But volatility can be your friend, and so can being active.
Navigating change
There is still much debate over whether active or passive investing provides the best return on investment, with staunch proponents on either side.
There is a place for both in portfolios.
Active management, however, is necessary for ‘price discovery’, without active there can be no passive.
Recognising changing trends and patterns is where active managers can excel, they are able to be agile, adapting and responding to an evolving investment landscape.
The past decade has suited a ‘set-and-forget’ allocation which saw passive strategies accumulate vast flows, and assets under management have now surpassed that of active managers.
Ample liquidity lifted all boats.

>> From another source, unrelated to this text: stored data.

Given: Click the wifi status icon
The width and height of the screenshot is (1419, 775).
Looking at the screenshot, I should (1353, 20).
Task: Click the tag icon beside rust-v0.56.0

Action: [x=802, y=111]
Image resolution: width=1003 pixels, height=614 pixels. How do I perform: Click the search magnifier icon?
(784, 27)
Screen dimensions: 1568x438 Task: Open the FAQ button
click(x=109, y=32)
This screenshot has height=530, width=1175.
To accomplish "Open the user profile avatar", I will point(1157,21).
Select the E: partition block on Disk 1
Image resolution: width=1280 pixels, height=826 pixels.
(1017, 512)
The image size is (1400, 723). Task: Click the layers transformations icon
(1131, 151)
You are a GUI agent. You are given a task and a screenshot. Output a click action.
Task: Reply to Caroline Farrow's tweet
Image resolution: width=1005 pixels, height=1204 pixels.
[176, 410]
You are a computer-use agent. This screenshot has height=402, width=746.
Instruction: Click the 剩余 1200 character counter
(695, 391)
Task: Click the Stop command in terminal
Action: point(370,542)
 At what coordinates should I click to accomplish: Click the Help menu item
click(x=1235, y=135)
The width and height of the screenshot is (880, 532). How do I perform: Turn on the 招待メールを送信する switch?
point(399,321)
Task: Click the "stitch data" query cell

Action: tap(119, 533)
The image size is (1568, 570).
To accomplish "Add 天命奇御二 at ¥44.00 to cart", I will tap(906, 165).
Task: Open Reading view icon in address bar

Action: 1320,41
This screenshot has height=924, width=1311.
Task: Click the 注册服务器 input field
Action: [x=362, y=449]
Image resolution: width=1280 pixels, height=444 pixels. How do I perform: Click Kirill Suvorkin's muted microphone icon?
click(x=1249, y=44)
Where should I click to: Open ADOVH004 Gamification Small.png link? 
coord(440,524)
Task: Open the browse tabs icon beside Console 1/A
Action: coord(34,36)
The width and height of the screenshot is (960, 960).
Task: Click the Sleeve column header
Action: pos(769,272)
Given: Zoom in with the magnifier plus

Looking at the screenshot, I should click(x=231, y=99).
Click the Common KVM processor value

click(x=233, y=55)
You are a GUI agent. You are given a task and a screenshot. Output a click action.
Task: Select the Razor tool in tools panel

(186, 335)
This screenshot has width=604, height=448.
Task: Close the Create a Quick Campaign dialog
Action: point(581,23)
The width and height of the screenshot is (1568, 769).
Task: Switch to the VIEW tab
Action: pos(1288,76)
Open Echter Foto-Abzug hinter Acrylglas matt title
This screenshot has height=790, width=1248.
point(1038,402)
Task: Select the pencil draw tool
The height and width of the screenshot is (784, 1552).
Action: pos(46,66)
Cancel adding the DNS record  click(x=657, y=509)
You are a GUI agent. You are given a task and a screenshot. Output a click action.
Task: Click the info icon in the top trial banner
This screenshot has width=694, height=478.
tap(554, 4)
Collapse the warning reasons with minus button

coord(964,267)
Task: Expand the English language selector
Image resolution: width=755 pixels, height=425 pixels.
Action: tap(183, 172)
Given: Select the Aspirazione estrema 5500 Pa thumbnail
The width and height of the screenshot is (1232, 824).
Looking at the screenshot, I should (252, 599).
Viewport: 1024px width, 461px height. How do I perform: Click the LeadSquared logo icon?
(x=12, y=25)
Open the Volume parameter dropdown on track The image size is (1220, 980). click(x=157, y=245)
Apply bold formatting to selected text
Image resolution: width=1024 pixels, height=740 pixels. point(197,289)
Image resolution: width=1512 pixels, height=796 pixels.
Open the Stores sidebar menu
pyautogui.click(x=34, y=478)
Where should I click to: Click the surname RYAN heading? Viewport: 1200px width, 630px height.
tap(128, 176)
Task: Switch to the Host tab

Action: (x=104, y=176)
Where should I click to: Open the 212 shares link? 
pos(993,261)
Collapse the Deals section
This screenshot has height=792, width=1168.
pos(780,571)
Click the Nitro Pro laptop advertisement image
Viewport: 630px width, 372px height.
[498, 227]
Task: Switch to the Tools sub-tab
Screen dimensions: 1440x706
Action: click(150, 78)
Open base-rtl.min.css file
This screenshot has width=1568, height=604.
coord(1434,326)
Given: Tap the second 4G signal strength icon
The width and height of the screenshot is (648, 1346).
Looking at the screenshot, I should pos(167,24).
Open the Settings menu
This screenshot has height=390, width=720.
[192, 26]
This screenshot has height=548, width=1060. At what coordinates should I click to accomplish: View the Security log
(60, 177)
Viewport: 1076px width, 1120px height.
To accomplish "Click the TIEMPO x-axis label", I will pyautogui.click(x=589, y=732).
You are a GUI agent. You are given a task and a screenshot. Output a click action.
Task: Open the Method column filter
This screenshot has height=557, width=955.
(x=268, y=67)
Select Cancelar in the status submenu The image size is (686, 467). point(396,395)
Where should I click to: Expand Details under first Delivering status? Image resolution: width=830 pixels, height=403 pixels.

But we are now at inflection point as we move to a world of higher trend inflation, higher rates, liquidity withdrawal and one of higher volatility.
This will require investors be more selective about the regions, sectors, and individual stocks and bonds they pick, and we believe is an environment more conducive for active management.
Greater dispersion of returns
As passive assets have grown, the more informationally inefficient markets have become.
We can see that evidenced in ‘bubbles’ where valuations of certain stocks and segments of the market reached eye-watering levels as investor flows drove up asset prices.
With central banks suppressing volatility through extraordinary stimulus measures, dispersion of returns fell significantly and fuelled a narrow cohort of stocks to dominate over the past decade.
But as the era of free money comes to an end, and we can longer rely on central banks to bail out markets, this will see the continued unwinding of concentrated positions and drive higher dispersion of returns and increased market breadth.
Company specific factors should reassert themselves, providing an opportunity for skilled active managers to add alpha.
As global markets adapt to the seismic shifts unfolding, it will be a bumpy ride and there will be winners and losers.
Active management enables skilled investors to invest in-depth fundamental research, access company management, integrate ESG and responsible considerations to find the leaders of tomorrow.
Notably they play an important role in ensuring efficient and rational allocation of capital.
Managing downside risk
Criticisms of active management are valid, with research showing the average active strategy fails to consistently outperform.
The success of passive over the past two decades, however, has come amid one of the greatest bull markets ever.
When you buy a fund tracking an index, you never beat that index, but you are strapped in for the ride, both up and down.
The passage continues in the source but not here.